[How to complete this task] Transcribe the lines below exactly, beginning with the line that holds "Open Run from the Start menu" and ending with the final line, both included. Pictures are to be left out.

[Input data]
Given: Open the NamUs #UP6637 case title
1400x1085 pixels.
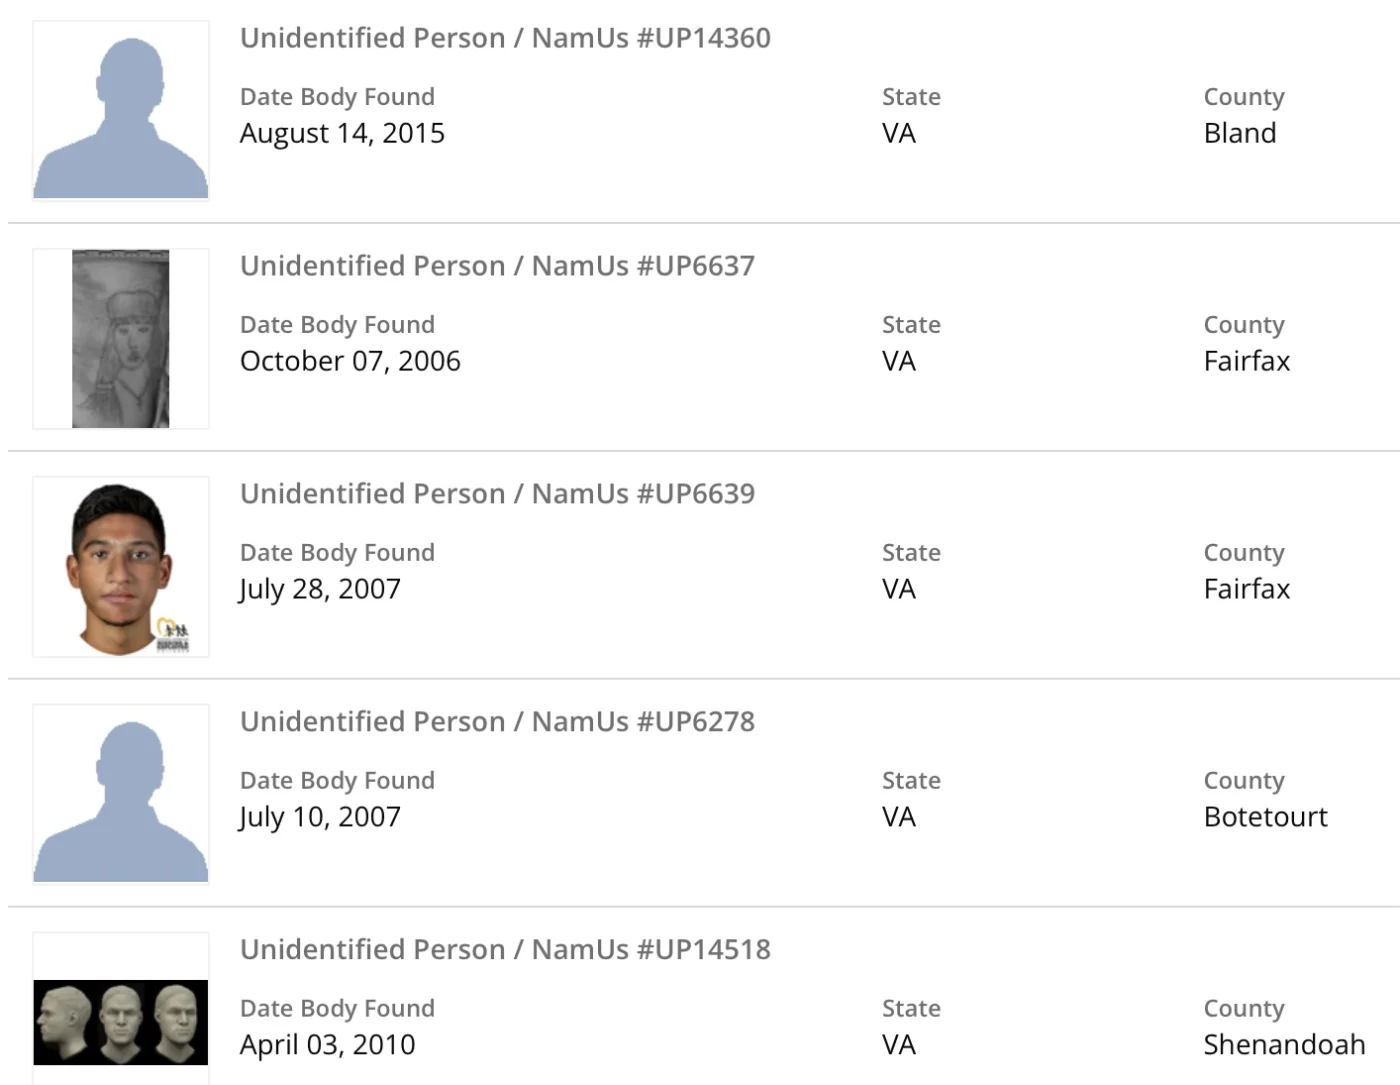Looking at the screenshot, I should (497, 266).
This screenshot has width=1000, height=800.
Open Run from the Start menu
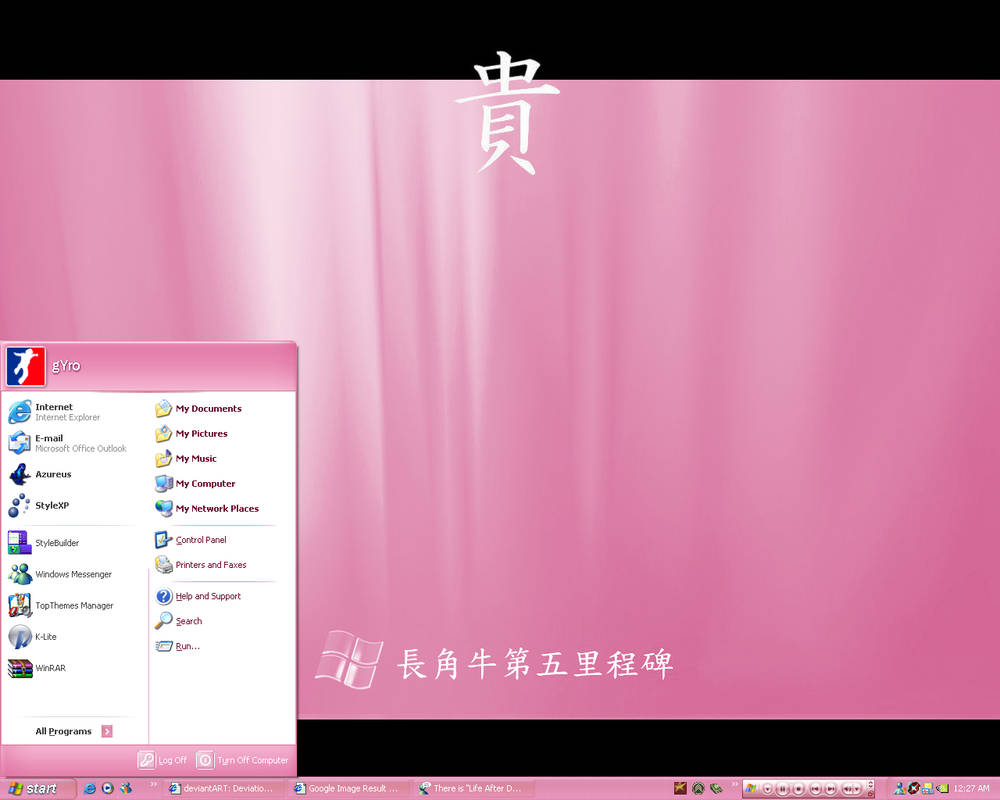coord(185,646)
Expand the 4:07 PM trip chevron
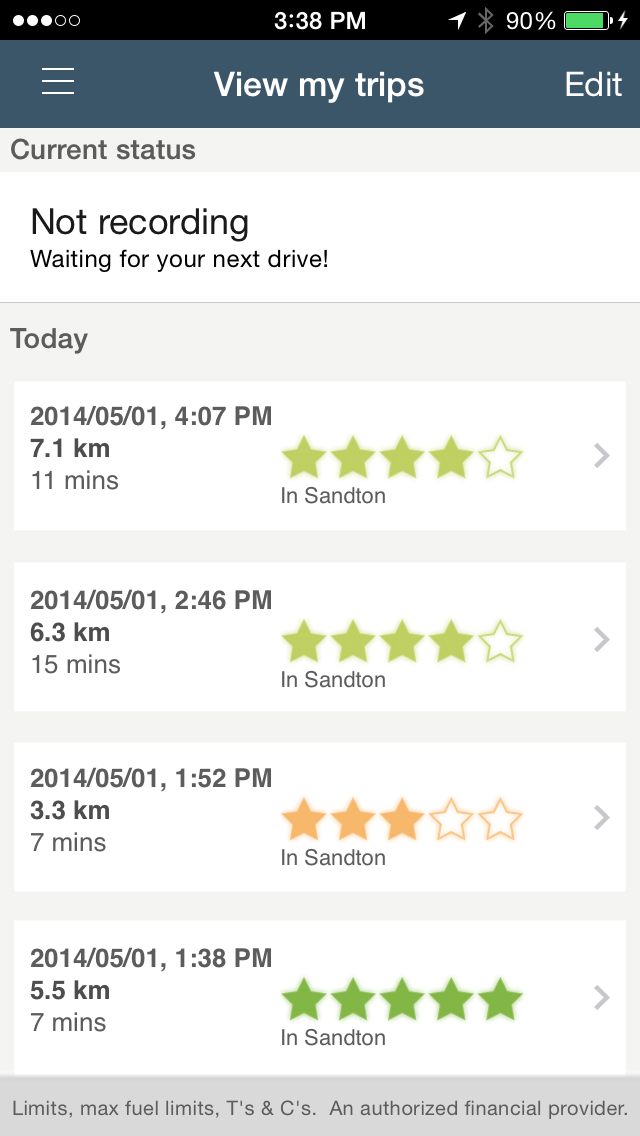Viewport: 640px width, 1136px height. [x=601, y=456]
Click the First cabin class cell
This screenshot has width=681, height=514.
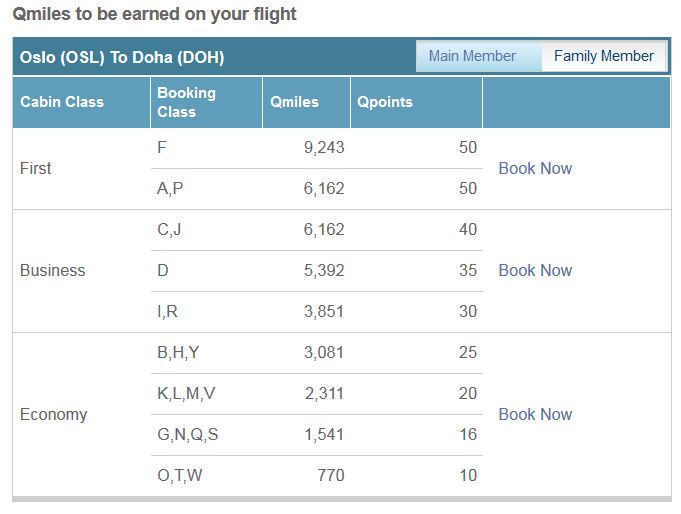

[Exercise output]
Open Run from the Start menu
coord(185,646)
Expand the 4:07 PM trip chevron
Viewport: 640px width, 1136px height. [x=601, y=456]
Click the First cabin class cell
This screenshot has width=681, height=514.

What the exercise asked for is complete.